Kris Kobach Really Did Not Want The Public To See This Deposition About His Meeting With Trump
The morning after Donald Trump was elected President, Kansas Secretary of State Kris Kobach (R) wrote to an adviser on the president-elect’s transition team and told him that he had already started drafting a preliminary amendment to federal voting law. The amendment would alter the 1993 National Voter Registration Act (NVRA) to make it acceptable for states to ask people to prove they were citizens when they went to register to vote at a motor vehicle agency.
A few weeks later, Kobach traveled to Bedminster, New Jersey, to meet personally with Trump and some of his top advisers. As he was going into the meeting, Kobach was photographed holding a memo outlining a proposal for actions during the first year of Trump’s Department of Homeland Security. The 23rd item on the page, at the bottom of the memo, suggests amending NVRA to allow states to impose a proof of citizenship requirement.
As Kobach defends Kansas’ own proof of citizenship requirement, he has fought hard to block the public release of both the memo and his draft to NVRA. He has also fought having to answer questions under oath about both.
Those efforts were largely unsuccessful, as both a federal district court and the 10th Circuit Court of Appeals said he had to answer questions about them. Kobach sat for an hourlong deposition with the ACLU lawyers suing him last summer, a tape of which was played during trial in Kansas City earlier this month. A partially redacted transcript of that deposition provides a unique insight into Kobach’s conversations with Trump and efforts to change federal voting law to allow states to require proof of citizenship.
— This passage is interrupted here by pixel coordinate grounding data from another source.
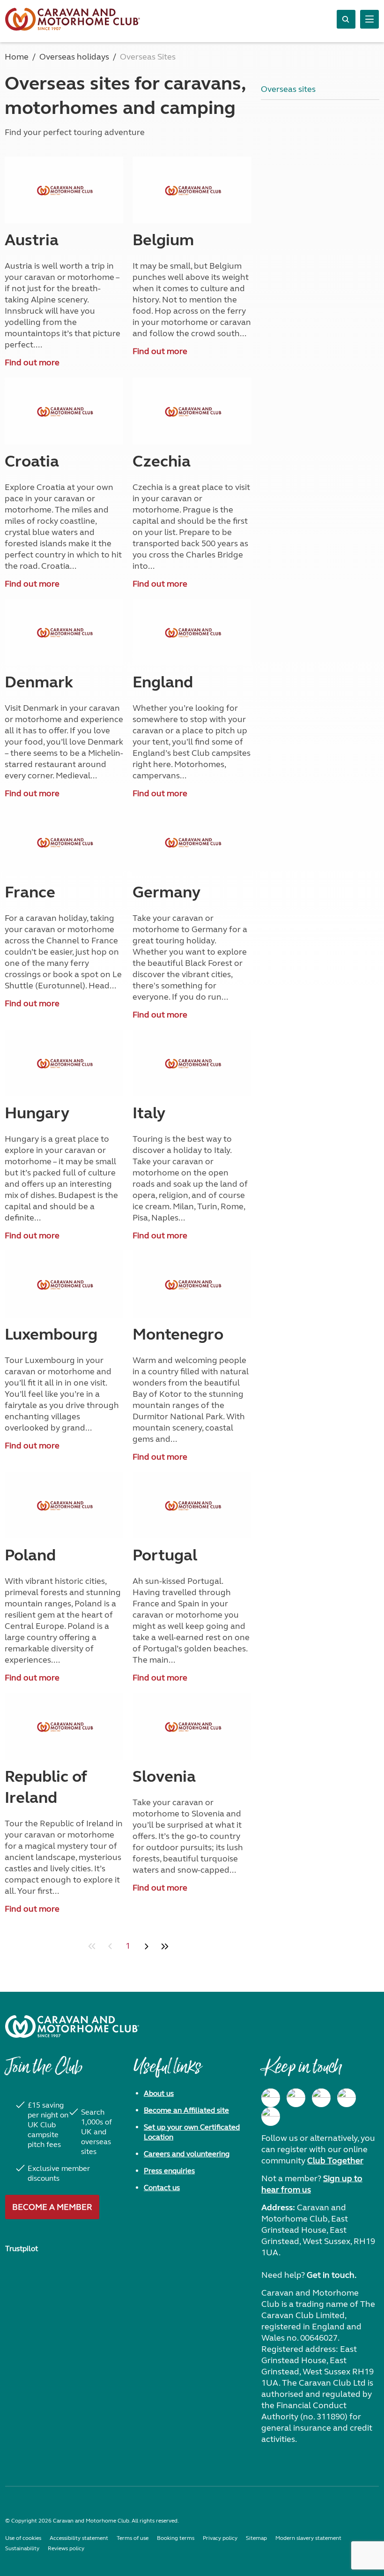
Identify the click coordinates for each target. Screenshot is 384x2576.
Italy (149, 1113)
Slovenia (164, 1776)
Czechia (162, 461)
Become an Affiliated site (186, 2110)
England (163, 682)
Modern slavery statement (308, 2538)
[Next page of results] (146, 1946)
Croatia (32, 461)
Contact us (162, 2187)
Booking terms (175, 2538)
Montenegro (178, 1334)
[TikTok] (270, 2116)
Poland (30, 1555)
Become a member (52, 2207)
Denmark (39, 682)
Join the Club (43, 2071)
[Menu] (369, 19)
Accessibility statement (79, 2538)
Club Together (335, 2160)
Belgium (163, 240)
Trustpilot (21, 2248)
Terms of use (132, 2538)
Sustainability (22, 2548)
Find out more (32, 362)
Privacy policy (220, 2538)
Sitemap (256, 2538)
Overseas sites (288, 89)
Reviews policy (66, 2548)
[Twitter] (321, 2097)
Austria (32, 240)
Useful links (167, 2071)
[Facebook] (270, 2097)
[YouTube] (346, 2097)
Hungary (37, 1113)
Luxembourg (51, 1334)
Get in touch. (331, 2275)
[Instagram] (296, 2097)
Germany (166, 892)
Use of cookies (23, 2538)
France (30, 892)
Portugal (165, 1555)
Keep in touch (301, 2071)
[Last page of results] (164, 1946)
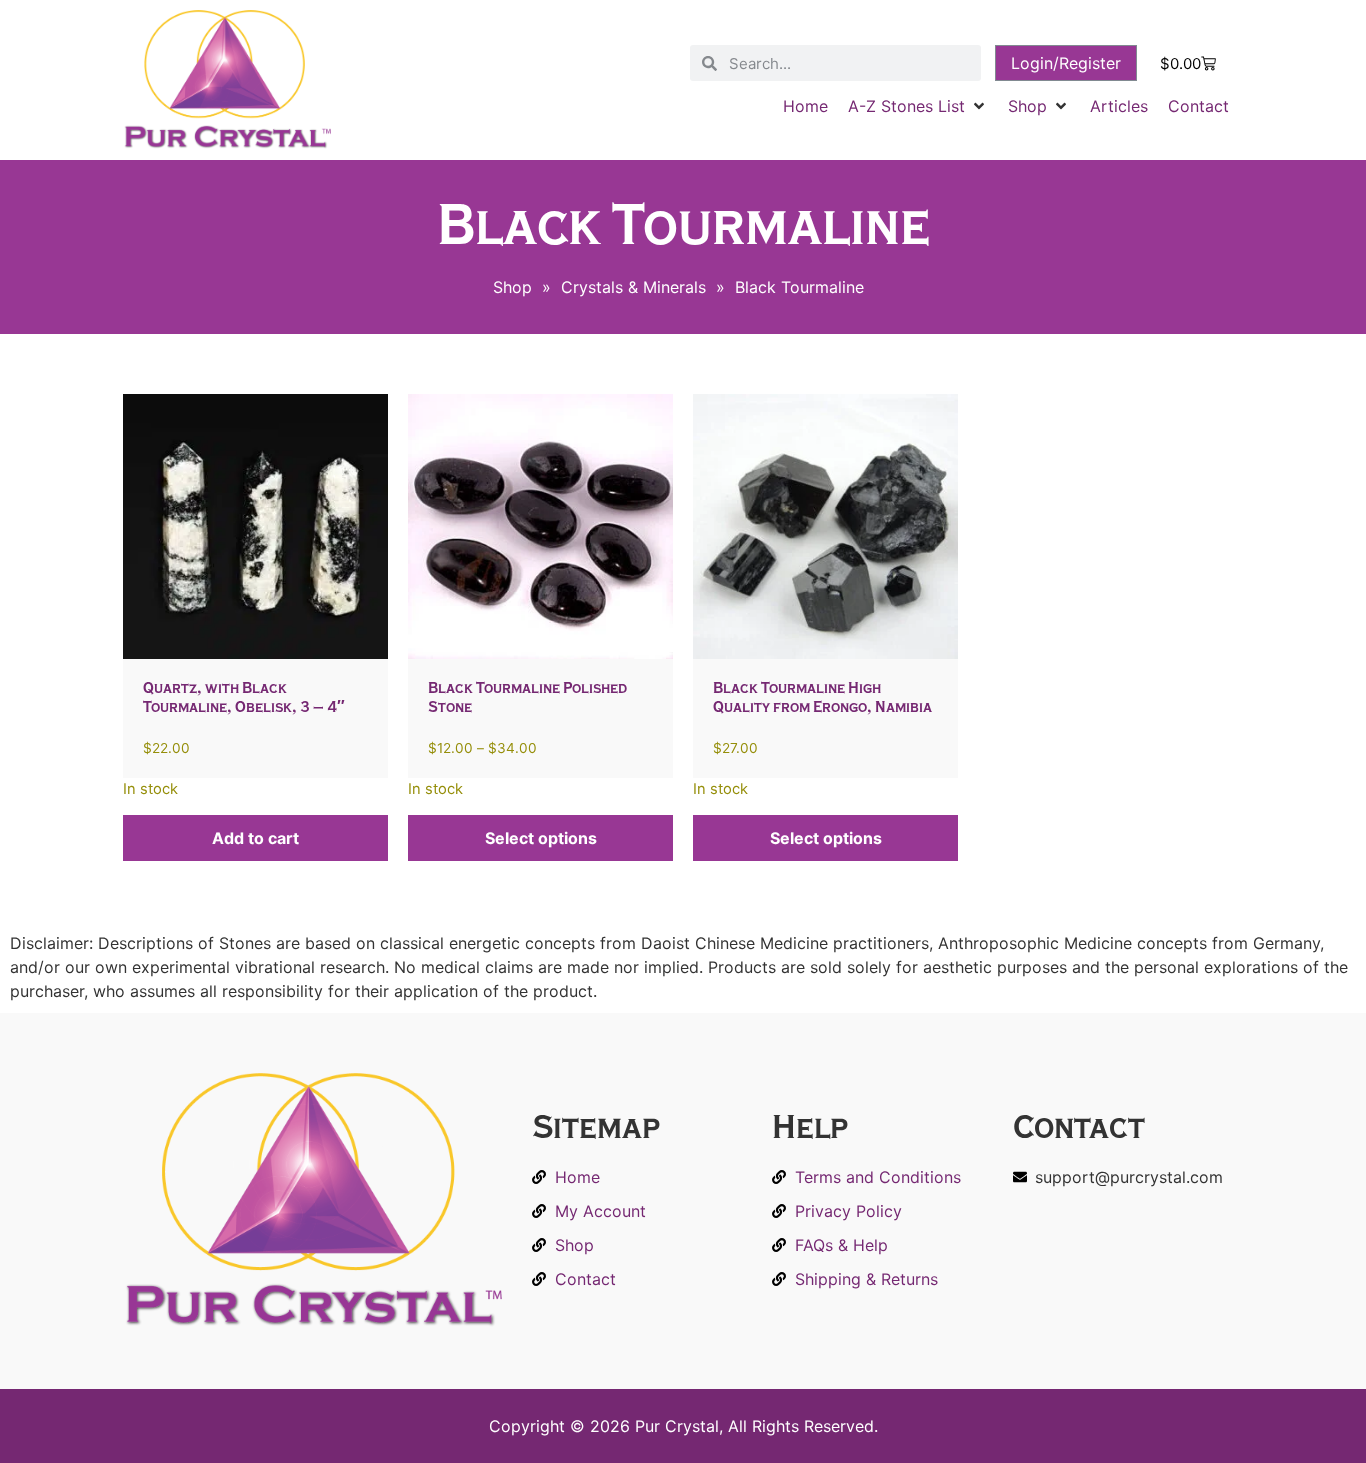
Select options (541, 838)
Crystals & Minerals (633, 287)
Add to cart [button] (255, 838)
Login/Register (1066, 63)
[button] (918, 106)
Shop (512, 287)
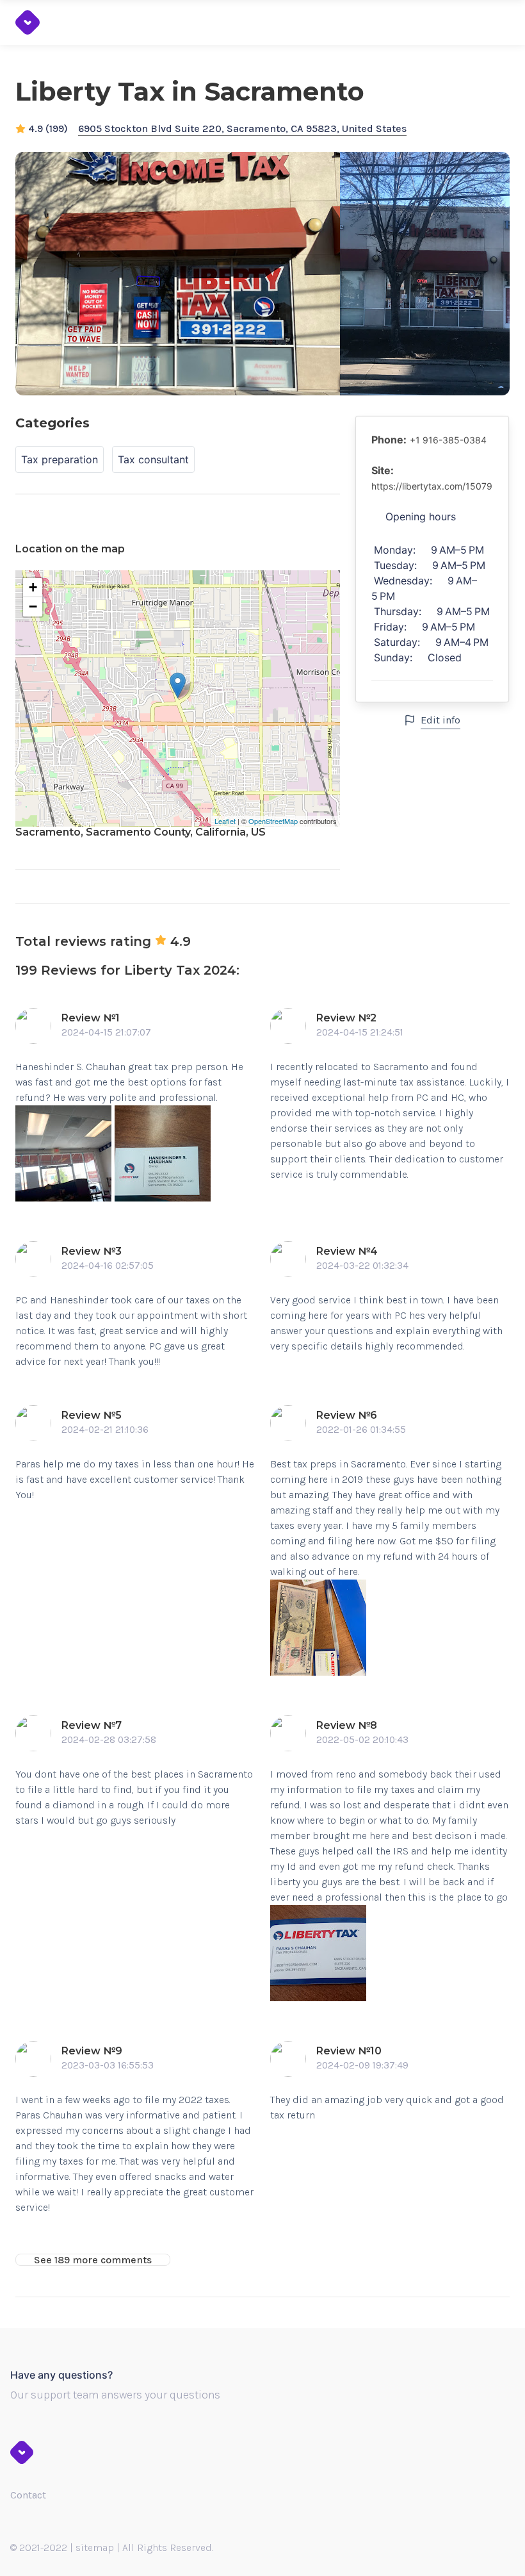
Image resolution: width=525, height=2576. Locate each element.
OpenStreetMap (273, 821)
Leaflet (225, 821)
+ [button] (33, 587)
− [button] (33, 607)
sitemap (95, 2547)
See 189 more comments (93, 2260)
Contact (28, 2495)
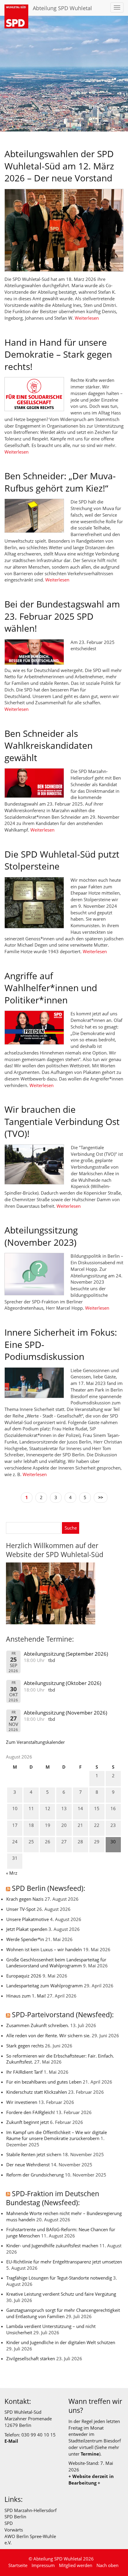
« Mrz (11, 1873)
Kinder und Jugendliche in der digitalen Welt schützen (60, 2342)
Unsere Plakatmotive (27, 1919)
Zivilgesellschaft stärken (30, 2358)
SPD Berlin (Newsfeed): (48, 1888)
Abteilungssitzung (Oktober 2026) (62, 1683)
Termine (90, 2454)
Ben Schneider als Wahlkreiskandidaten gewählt (48, 745)
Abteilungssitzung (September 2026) (66, 1653)
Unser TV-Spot (20, 1909)
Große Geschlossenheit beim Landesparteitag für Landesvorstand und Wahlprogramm (56, 1963)
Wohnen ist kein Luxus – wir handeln (44, 1949)
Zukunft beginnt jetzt (27, 2122)
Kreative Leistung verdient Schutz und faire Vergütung (61, 2294)
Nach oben (107, 2565)
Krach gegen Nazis (24, 1899)
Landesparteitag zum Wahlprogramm (44, 1986)
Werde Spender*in (25, 1939)
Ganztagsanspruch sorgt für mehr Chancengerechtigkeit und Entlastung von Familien (63, 2313)
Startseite (17, 2565)
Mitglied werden (75, 2565)
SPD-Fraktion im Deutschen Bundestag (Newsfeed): (52, 2198)
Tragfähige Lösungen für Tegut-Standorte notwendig (59, 2278)
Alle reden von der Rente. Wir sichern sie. (48, 2035)
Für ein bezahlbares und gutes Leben (44, 2082)
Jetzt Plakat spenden (26, 1929)
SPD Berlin (15, 2517)
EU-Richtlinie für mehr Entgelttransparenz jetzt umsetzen (64, 2262)
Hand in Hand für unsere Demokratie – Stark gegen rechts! (58, 354)
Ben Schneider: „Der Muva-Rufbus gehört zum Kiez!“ (60, 482)
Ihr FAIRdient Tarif (24, 2072)
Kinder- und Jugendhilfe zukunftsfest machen (52, 2246)
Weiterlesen (87, 318)
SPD (8, 2523)
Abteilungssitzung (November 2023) (41, 1236)
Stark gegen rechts (25, 2046)
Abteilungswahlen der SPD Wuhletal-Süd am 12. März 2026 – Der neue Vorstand (59, 166)
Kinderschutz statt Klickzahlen (36, 2092)
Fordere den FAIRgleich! (30, 2112)
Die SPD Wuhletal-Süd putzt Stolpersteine (61, 860)
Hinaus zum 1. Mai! (26, 1996)
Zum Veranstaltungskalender (35, 1742)
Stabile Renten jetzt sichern (33, 2154)
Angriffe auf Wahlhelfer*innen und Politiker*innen (50, 988)
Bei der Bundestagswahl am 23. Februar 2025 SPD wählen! (62, 616)
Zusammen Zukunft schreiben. (37, 2025)
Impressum (43, 2565)
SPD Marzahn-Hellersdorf (30, 2510)
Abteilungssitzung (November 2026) (65, 1712)
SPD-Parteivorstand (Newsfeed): (63, 2014)
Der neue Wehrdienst (28, 2165)
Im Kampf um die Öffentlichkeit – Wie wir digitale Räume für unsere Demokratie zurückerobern (56, 2135)
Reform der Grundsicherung (35, 2175)
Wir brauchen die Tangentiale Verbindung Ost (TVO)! (62, 1121)
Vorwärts (13, 2530)
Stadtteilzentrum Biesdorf (94, 2441)
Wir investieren (21, 2102)
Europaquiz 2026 (23, 1976)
In the deposition, Kobach says that his proposal to amend NVRA was merely a “contingency” should he lose the lawsuit against the ACLU. He said he broadly discussed the issue of noncitizens voting with Trump ― who began tweeting that illegal votes cost him the popular vote shortly after his meeting with Kobach ― but did not come up with a specific plan to impose a proof of citizenship requirement. He also said they talked about ways to incentivize states to impose a proof of citizenship requirement and that he had discussed introducing legislation to amend NVRA with Rep. Steve King (R-Iowa) should he lose the case against the ACLU.